## Task brief
Switch every instance of "Screen dimensions" in the records below to "Display size", and write out all the lines again with nothing else changed.

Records
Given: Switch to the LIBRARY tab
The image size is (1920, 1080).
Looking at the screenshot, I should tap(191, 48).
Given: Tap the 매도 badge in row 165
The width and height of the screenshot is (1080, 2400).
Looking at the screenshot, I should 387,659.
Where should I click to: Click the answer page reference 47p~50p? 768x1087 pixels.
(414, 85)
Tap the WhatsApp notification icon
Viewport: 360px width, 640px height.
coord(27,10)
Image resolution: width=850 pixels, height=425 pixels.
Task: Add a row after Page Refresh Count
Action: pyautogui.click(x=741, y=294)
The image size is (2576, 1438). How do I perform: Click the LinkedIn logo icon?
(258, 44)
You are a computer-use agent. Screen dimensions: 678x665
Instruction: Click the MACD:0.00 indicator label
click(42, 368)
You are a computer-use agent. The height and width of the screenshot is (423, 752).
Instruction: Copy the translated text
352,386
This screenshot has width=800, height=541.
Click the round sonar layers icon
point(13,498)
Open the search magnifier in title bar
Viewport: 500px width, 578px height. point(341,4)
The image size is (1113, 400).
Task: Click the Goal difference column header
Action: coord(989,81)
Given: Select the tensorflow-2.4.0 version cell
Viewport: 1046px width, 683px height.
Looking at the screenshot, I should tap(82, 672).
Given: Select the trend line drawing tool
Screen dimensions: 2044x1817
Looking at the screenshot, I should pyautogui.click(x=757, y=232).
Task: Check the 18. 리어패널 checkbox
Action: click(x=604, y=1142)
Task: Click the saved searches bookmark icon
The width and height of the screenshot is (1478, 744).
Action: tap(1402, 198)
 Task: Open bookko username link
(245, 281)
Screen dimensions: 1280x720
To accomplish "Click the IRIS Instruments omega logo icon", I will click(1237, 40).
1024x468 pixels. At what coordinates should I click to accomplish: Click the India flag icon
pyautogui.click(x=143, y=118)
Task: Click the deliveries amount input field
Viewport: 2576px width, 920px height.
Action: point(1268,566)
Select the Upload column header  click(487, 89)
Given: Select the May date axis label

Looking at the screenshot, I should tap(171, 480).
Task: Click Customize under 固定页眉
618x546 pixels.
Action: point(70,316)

## Response
Given: Switch to the LIBRARY tab
The image size is (1920, 1080).
Looking at the screenshot, I should tap(191, 48).
Given: Tap the 매도 badge in row 165
The width and height of the screenshot is (1080, 2400).
Looking at the screenshot, I should 387,659.
Where should I click to: Click the answer page reference 47p~50p? 768x1087 pixels.
(414, 85)
Tap the WhatsApp notification icon
Viewport: 360px width, 640px height.
coord(27,10)
Image resolution: width=850 pixels, height=425 pixels.
Task: Add a row after Page Refresh Count
Action: pyautogui.click(x=741, y=294)
The image size is (2576, 1438). How do I perform: Click the LinkedIn logo icon?
(258, 44)
You are a computer-use agent. Display size: 678x665
Instruction: Click the MACD:0.00 indicator label
click(42, 368)
You are a computer-use agent. The height and width of the screenshot is (423, 752).
Instruction: Copy the translated text
352,386
This screenshot has width=800, height=541.
Click the round sonar layers icon
point(13,498)
Open the search magnifier in title bar
Viewport: 500px width, 578px height. point(341,4)
The image size is (1113, 400).
Task: Click the Goal difference column header
Action: coord(989,81)
Given: Select the tensorflow-2.4.0 version cell
Viewport: 1046px width, 683px height.
Looking at the screenshot, I should tap(82, 672).
Given: Select the trend line drawing tool
Display size: 2044x1817
Looking at the screenshot, I should pyautogui.click(x=757, y=232).
Task: Check the 18. 리어패널 checkbox
Action: click(x=604, y=1142)
Task: Click the saved searches bookmark icon
The width and height of the screenshot is (1478, 744).
Action: tap(1402, 198)
 Task: Open bookko username link
(245, 281)
Display size: 1280x720
To accomplish "Click the IRIS Instruments omega logo icon", I will click(1237, 40).
1024x468 pixels. At what coordinates should I click to accomplish: Click the India flag icon
pyautogui.click(x=143, y=118)
Task: Click the deliveries amount input field
Viewport: 2576px width, 920px height.
Action: point(1268,566)
Select the Upload column header  click(487, 89)
Given: Select the May date axis label

Looking at the screenshot, I should tap(171, 480).
Task: Click Customize under 固定页眉
618x546 pixels.
Action: point(70,316)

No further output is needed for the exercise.